To understand current practice and further assess VTE rate and side effects between elective and urgent CABG patients, and to propose adjustments to the hospital’s guideline if necessary.

Material and methods

Patients receiving CABG from 9 May 2016 to 17 June 2016 were selected as the audit cohort. The observational design was conducted from their admission to discharge. IBM SPSS 22.0 was used to present the results of this audit.

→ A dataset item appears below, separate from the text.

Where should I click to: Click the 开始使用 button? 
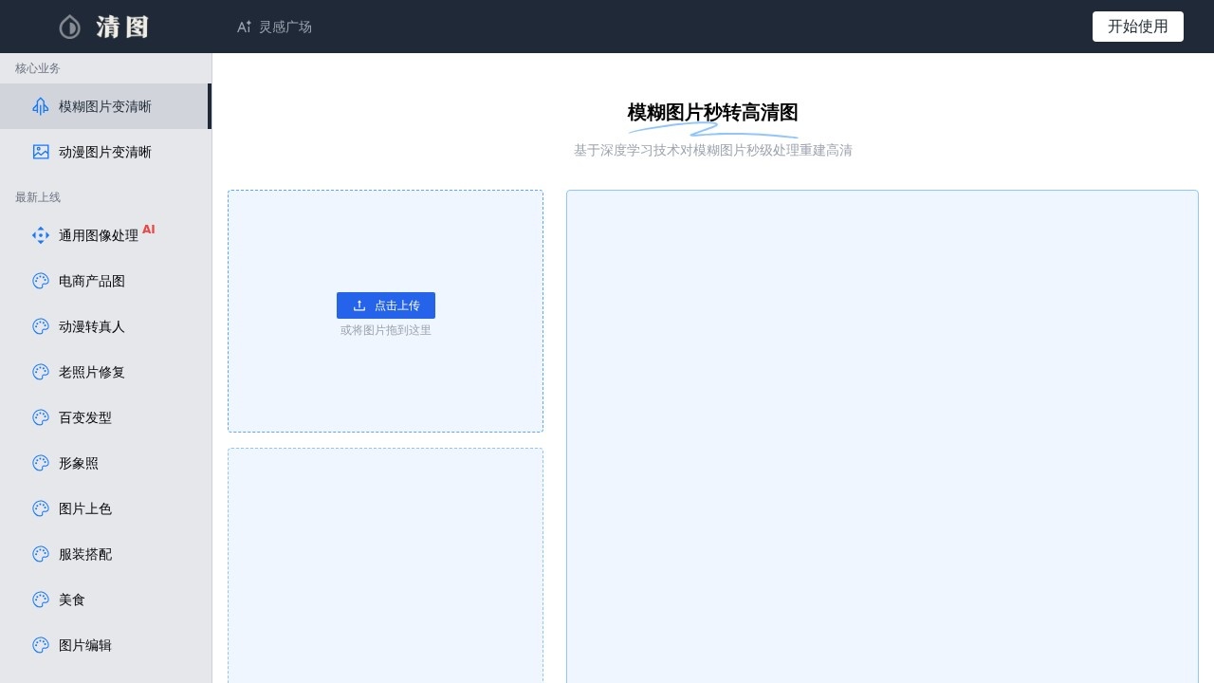[x=1137, y=26]
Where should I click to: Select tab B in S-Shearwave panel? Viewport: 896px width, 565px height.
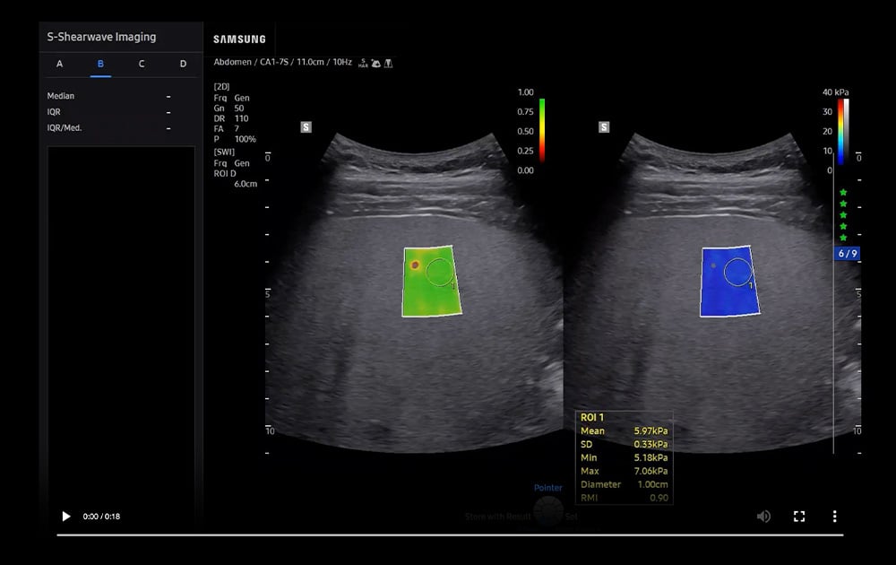tap(100, 64)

53 patients were included in the data analysis, comprising 23 urgent patients and 30 elective patients. Mean age of the cohort was 65.3 (±9.8) years, and the men population accounted for the majority (n=47, 88.7%). In the urgent group, half of the patients received prophylaxic doses of dalteparin once daily (n=12, 52.2%), followed by 4 patients (17.4%) who received the dose for acute coronary syndrome. Antiplatelet therapy was used before CABG surgery in 18 urgent patients (78.3%). Also, all patients were given dalteparin (prophylaxic dose: n=45, 84.9%; treatment dose: n=8, 15.1%) and dual antiplatelets after CABG. There was no symptomatic VTE events within the audit period. Nevertheless, 5 urgent patients (9.4%) suffered from moderate to severe bleeding incidences during surgery, with a significant difference between groups (p=0.012).


Under the strict VTE prophylaxis regimens, the symptomatic VTE rate seemed to be low. Despite its relatively high incidence, bleeding in urgent patients can be managed by transfusions. Therefore, no amendment was added to the guideline. Nonetheless, compliance with it could be improved. Also, mechanical prophylaxis could be considered, as evidence from the literature review suggests that it can reduce the asymptomatic VTE rate.